What I am saying is that the glass ceiling for developing sims and complex games is no longer the hardware limitations but the cost of coding the software. Gamers cough if they pay more than £50 for a game whereas professional graphics packages cost £1000, a MIS system £20 or £30 grand and a bespoke database system for the police or the NHS a few £million with no guarantee it will work. Ok there are many more gamers willing to buy a game and only one NHS to pay for its own software but the amount of coding and the costs involved are probably not that different. If more gamers move to consoles because that is where they are happy as they cannot be bothered with complex PC based sims or the expense of hardware then the financial base contracts further shifting the centre of balance untile it all capsizes.
Is this all inevitable?
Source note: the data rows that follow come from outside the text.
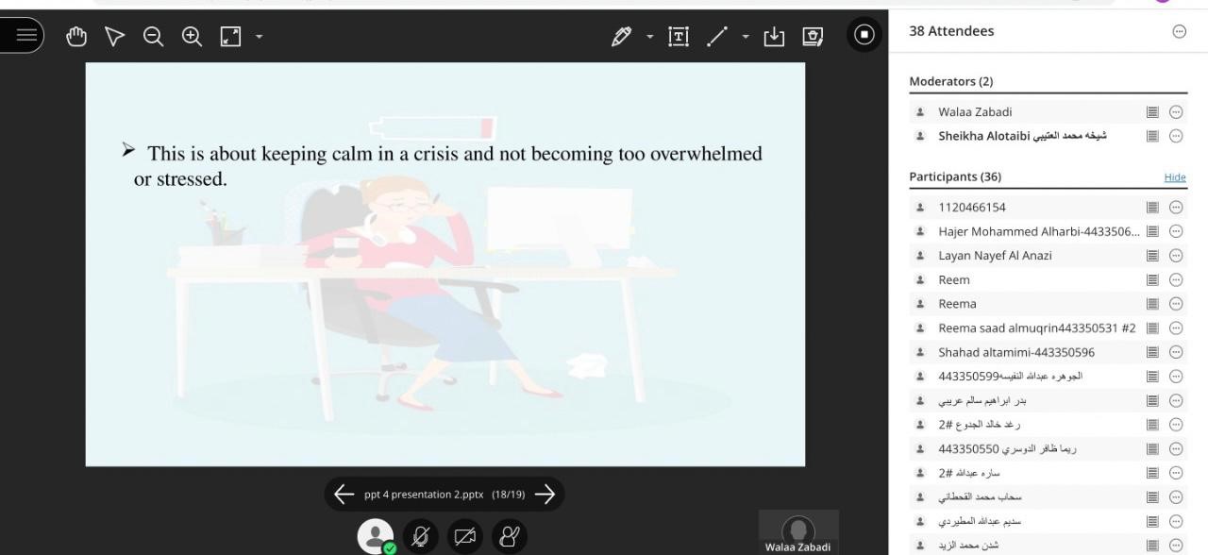
Task: Toggle the microphone mute button
Action: [420, 536]
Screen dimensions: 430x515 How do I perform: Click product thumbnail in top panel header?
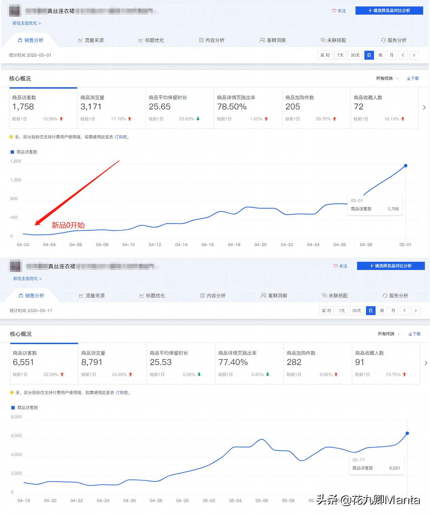[15, 11]
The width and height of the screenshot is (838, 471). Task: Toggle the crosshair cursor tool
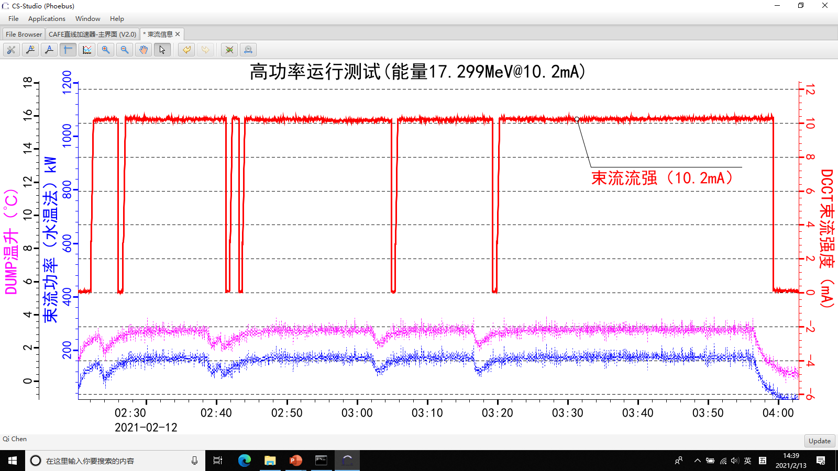(68, 50)
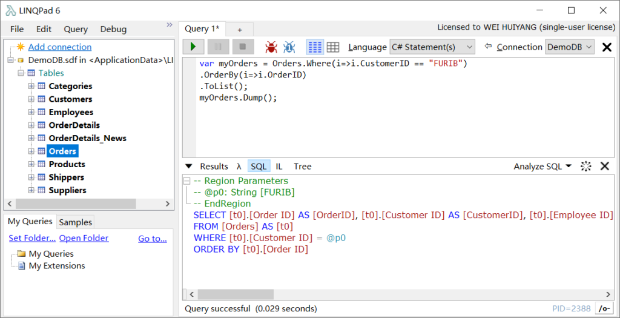Close the query with the X beside DemoDB
620x318 pixels.
pyautogui.click(x=607, y=47)
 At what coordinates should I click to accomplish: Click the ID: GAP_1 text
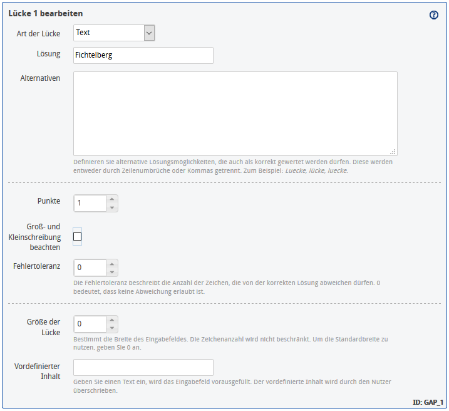click(x=428, y=402)
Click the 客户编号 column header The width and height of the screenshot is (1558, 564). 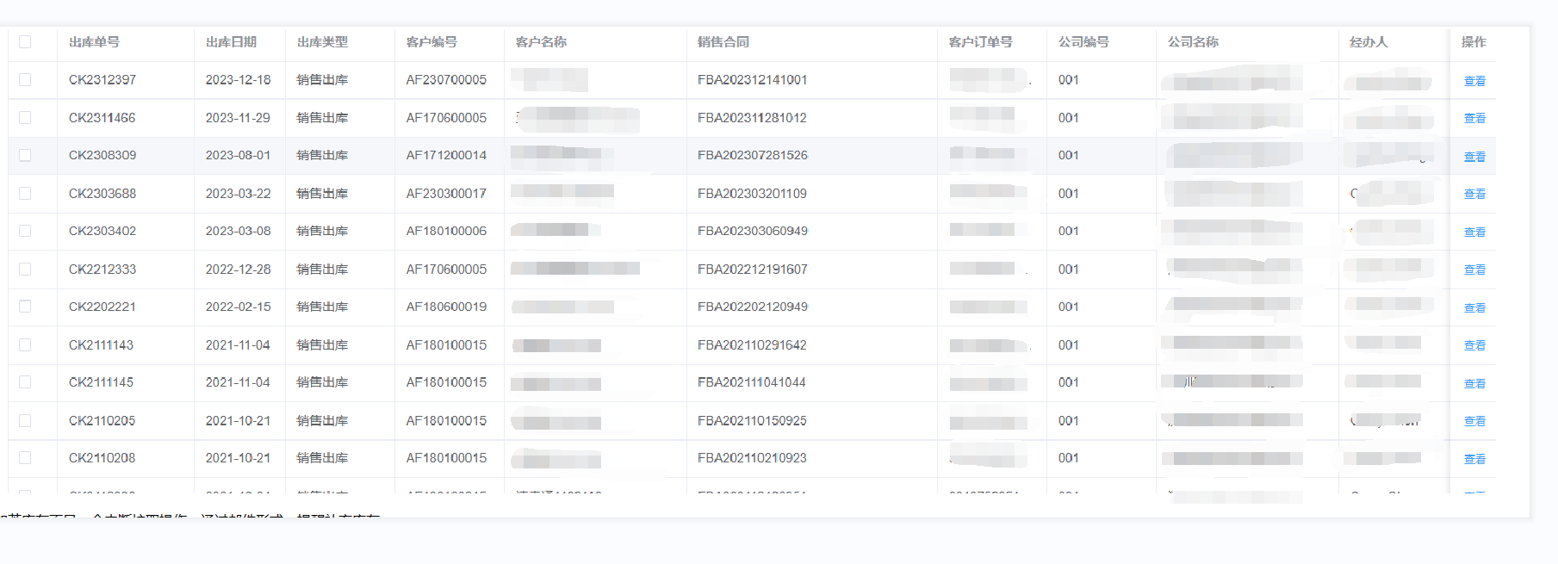pos(431,41)
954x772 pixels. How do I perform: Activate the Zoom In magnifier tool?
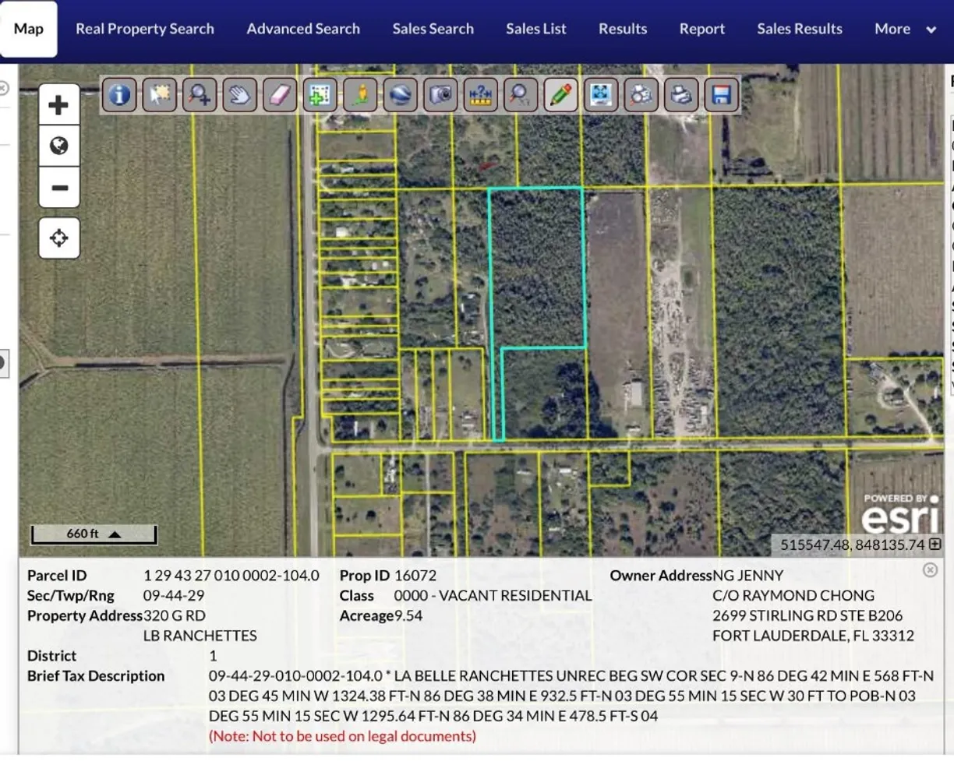coord(200,95)
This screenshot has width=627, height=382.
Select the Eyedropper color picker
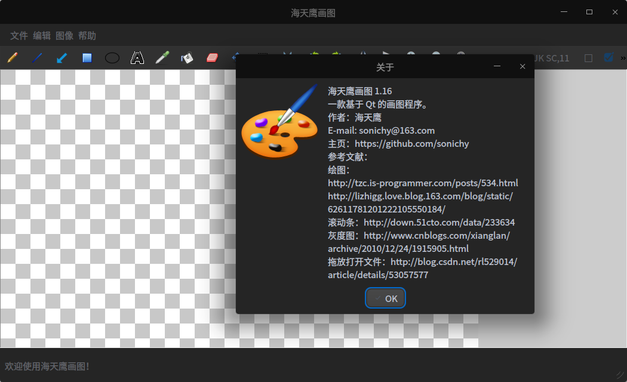pos(162,58)
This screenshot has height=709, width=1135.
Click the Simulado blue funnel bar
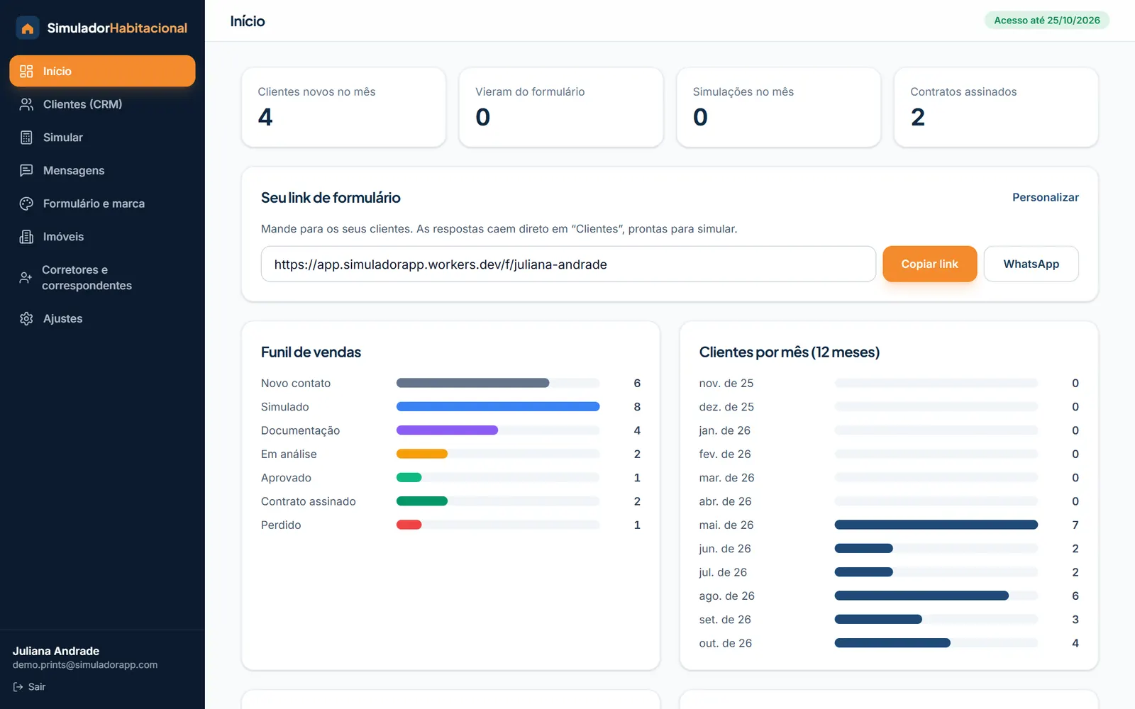[498, 407]
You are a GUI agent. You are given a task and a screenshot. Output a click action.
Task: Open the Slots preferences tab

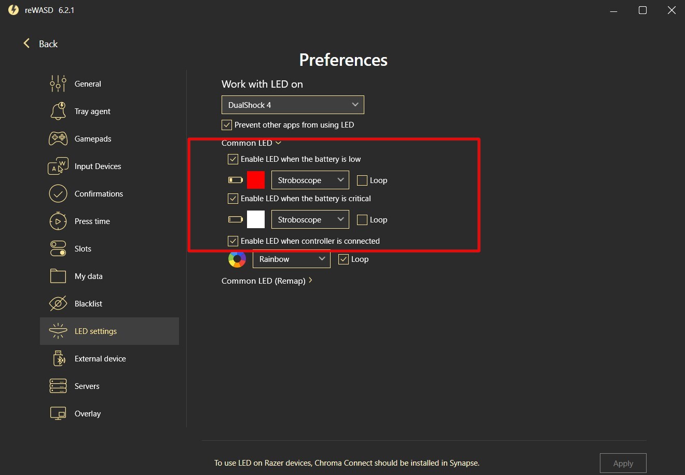pyautogui.click(x=83, y=249)
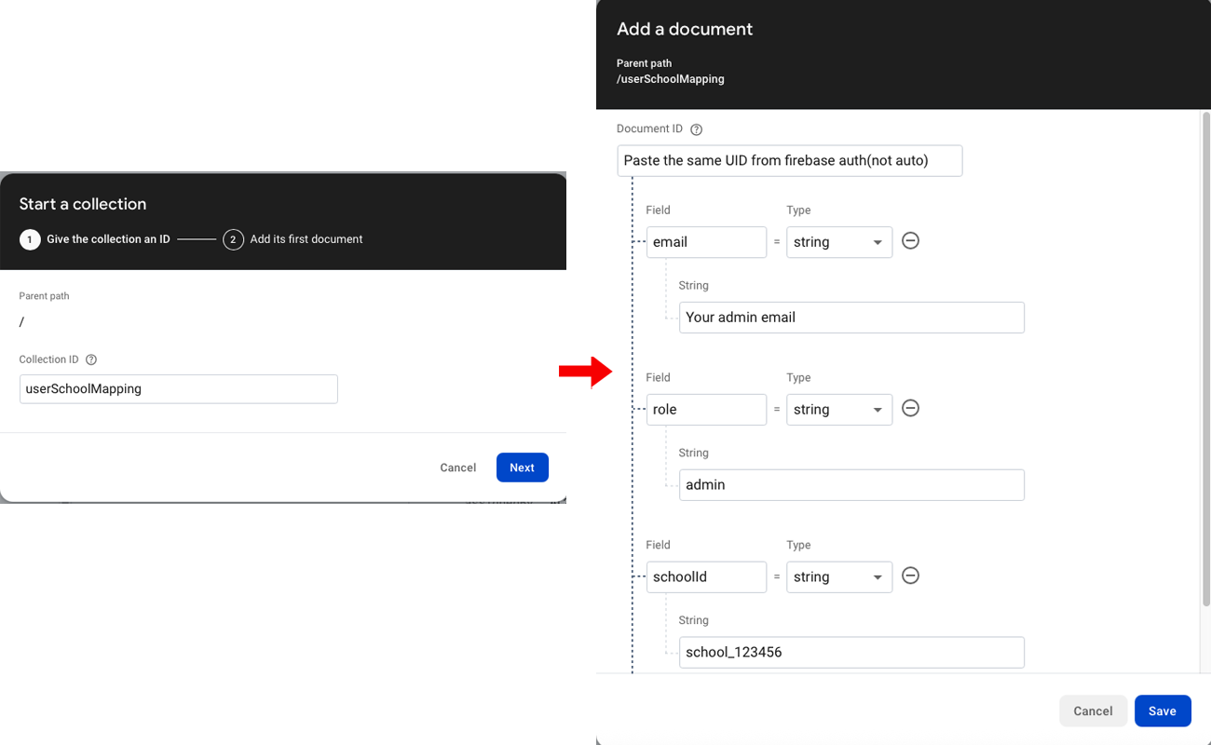
Task: Click the Document ID input field
Action: coord(789,160)
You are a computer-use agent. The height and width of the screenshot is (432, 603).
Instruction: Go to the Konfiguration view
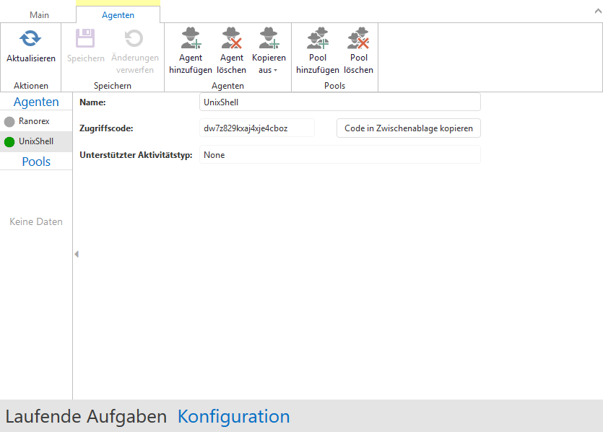[233, 416]
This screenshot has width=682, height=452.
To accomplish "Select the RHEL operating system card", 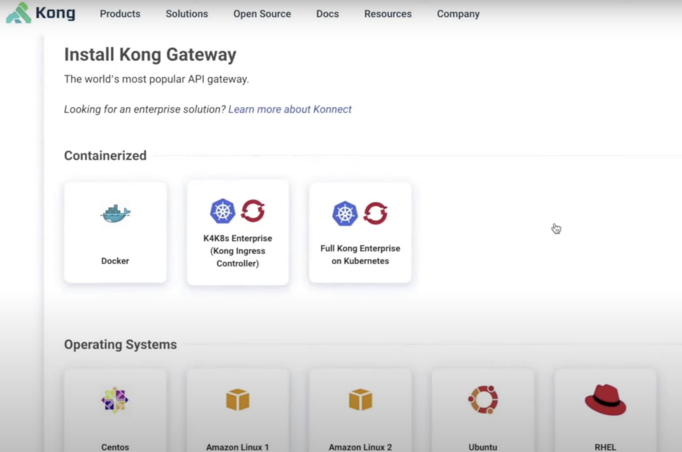I will click(605, 410).
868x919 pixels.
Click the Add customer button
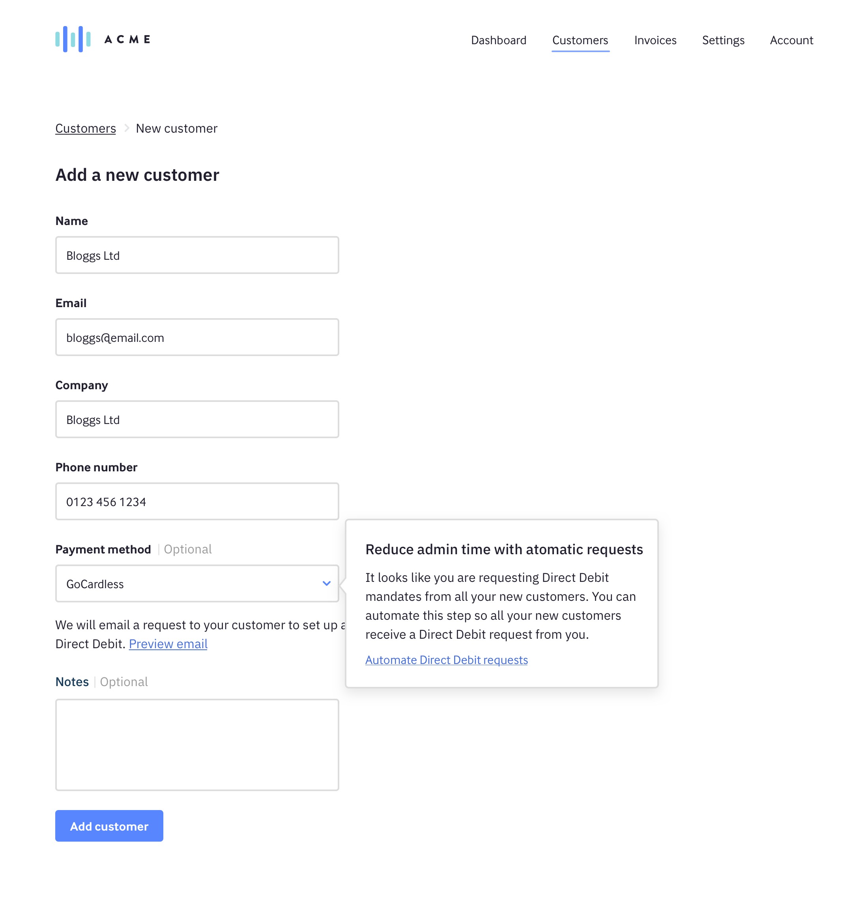pyautogui.click(x=109, y=826)
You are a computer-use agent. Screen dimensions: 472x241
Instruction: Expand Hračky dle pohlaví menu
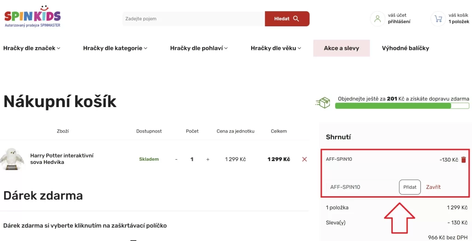pyautogui.click(x=199, y=48)
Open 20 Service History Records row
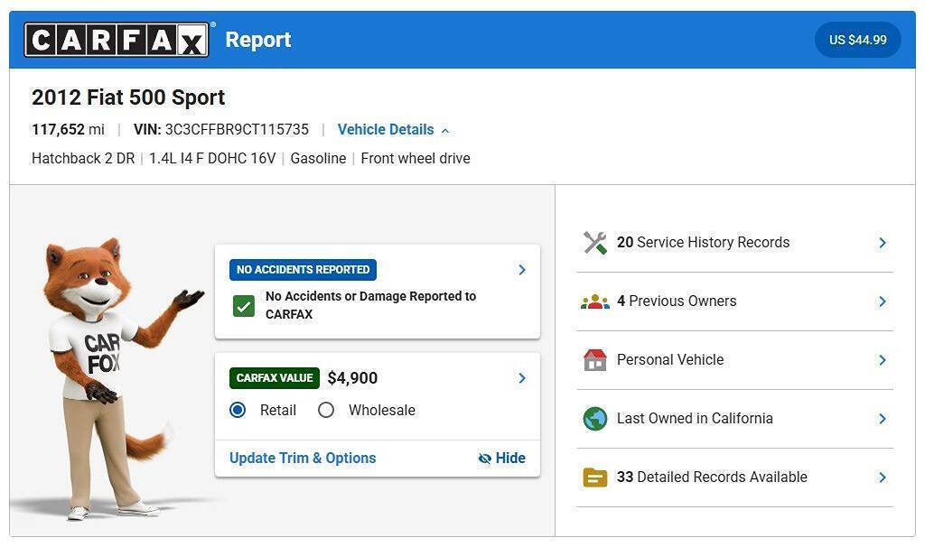 tap(735, 243)
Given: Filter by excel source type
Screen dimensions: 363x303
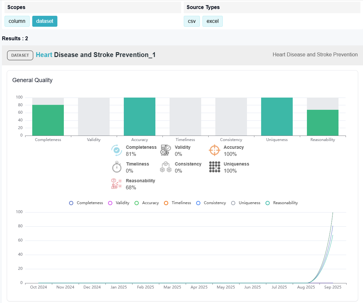Looking at the screenshot, I should tap(212, 21).
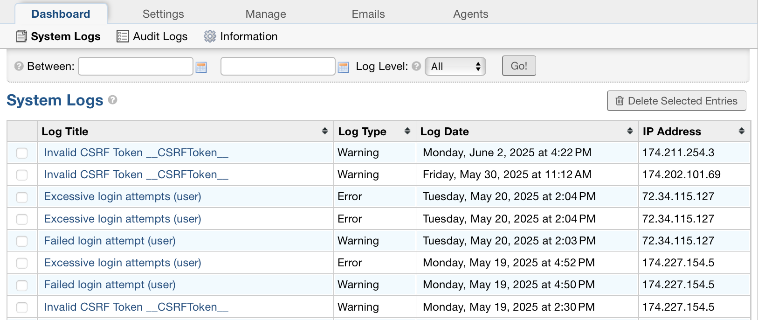Sort table by Log Title column
The image size is (758, 320).
point(324,132)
One thing I wondered was if a development company or a consortium of software and even hardware companies could get together and produce a universal standardise game engine that was adaptable enough to provide the evironment for a whole range of games and be more future proof and expandable to meet hardware advances.
This would spread the cost of the underlying effects and physics of the game over many more units leaving the game designers to concentrate on the 3D modeling, and game play of their offerings.
Being standardised it would also mean 3rd parties could concentrate on producing more specialised stuff like a wider variaty of trees or buildings etc. and know that they could be used in any game using the engine as simple plugins.
The same engine could be used for flight sims of any era or epic motor races such as the Milli Miglia or Paris to Dakar Rally etc.
Would this ever be feasable or even desirable. I don't know.